There have been contradictory reports regarding resistance exercise and central arterial compliance. The American Heart Association has recommended its use in preventing/treating cardiovascular diseases. We examined the effects of long-term endurance running and intense resistance training on central hemodynamics, compared with healthy control (CON).
Sixty-nine male participants, 25–50 years [19 intense resistance trained (IRT) group, 21 endurance runners, and 29 CON] were investigated by radial tonometry-pulse wave analysis, pulse wave velocity (PWV), and echocardiogram. Data were expressed as mean ± SE (median). Differences were tested by analysis of variance and analysis of covariance was used to adjust for confounding variables.

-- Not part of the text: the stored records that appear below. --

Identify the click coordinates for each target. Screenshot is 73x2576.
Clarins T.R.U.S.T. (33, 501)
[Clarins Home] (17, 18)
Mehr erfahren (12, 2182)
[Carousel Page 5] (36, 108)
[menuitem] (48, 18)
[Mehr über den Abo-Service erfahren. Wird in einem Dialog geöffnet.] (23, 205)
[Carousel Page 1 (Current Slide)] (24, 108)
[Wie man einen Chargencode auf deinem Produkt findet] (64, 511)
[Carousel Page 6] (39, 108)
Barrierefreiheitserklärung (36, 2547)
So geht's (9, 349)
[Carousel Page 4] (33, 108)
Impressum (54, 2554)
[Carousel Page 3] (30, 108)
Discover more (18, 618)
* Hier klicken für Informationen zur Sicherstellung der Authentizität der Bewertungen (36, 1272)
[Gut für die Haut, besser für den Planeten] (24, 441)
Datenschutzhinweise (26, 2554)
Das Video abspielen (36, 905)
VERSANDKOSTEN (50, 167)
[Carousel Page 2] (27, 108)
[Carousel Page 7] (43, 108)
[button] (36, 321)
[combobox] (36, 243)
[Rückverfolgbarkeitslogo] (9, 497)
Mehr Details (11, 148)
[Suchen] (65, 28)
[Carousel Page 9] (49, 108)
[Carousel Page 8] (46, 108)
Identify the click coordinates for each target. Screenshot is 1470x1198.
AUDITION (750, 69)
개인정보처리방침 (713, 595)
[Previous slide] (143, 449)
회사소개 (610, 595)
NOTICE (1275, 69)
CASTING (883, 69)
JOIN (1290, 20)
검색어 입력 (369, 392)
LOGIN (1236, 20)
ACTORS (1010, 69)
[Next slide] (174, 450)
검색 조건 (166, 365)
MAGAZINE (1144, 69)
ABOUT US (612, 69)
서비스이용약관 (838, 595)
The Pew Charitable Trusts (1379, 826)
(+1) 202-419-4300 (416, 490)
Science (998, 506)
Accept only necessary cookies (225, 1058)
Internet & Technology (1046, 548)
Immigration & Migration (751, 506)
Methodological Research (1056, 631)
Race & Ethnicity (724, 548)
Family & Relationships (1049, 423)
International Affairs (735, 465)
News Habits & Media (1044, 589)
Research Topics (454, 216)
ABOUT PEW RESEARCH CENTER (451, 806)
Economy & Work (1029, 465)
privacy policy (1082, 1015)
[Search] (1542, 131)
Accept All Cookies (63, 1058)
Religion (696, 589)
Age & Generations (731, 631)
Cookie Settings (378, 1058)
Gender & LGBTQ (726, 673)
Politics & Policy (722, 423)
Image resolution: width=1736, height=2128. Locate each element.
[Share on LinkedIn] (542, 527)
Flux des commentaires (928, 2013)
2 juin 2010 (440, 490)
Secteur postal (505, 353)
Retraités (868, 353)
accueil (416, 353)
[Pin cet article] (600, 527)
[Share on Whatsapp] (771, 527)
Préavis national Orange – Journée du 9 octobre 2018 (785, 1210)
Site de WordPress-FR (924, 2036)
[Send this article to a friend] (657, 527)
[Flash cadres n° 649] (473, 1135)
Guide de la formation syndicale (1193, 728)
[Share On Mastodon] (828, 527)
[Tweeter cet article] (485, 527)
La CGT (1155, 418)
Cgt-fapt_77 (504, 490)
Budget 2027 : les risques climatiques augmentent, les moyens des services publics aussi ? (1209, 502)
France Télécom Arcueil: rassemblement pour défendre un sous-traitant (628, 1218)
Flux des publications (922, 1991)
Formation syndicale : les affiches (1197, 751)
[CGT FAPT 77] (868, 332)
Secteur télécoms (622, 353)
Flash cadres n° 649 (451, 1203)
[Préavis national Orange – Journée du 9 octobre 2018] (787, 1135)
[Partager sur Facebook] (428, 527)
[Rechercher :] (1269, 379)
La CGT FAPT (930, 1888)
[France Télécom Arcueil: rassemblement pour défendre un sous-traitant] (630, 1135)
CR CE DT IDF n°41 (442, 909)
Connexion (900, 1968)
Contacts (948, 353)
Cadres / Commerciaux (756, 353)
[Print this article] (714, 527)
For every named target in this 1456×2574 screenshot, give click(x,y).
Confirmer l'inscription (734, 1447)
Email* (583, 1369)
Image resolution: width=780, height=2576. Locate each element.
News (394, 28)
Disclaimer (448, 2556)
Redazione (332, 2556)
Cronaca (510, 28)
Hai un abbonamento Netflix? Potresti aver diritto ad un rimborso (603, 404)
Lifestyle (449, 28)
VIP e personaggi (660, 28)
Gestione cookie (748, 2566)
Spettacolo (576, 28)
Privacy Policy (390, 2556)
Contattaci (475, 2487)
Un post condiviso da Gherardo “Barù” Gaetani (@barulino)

There were no differences among groups regarding age, height (Ht), brachial and central blood pressure. Resting heart rate (HR) was lower and high-density lipoprotein cholesterol (HDL-C) higher in endurance runners. Weight, peripheral pulse pressure, and pulse pressure amplification were higher and HDL-C lower in the IRT group. Left ventricular mass and creatine phosphokinase were higher in trained participants. Relative wall thickness was similar among groups. The ratio of the velocity of peak E and A waves (E/A) was higher and PWV significantly lower in endurance runners (7.2 ± 0.14 m/s) and IRT (7.5 ± 0.14 m/s) as compared with CON (8.2 ± 0.16 m/s) even after adjustments for age, Ht, HR and mean arterial pressure (MAP), or mean systolic pressure. Differences in central augmentation pressure (cAP) adjusted for age, height, systolic or MAP, PWV, and HR (IRT equal to 0.08 ± 0.9, CON equal to 3.4 ± 0.9 and endurance running equal to 3.6 ± 1) were no longer significant after further adjustments to aortic diameter or weight.
Long-term resistance training in men is associated with preserved cardiac structure/function, decreased aortic stiffness, and lower cAP.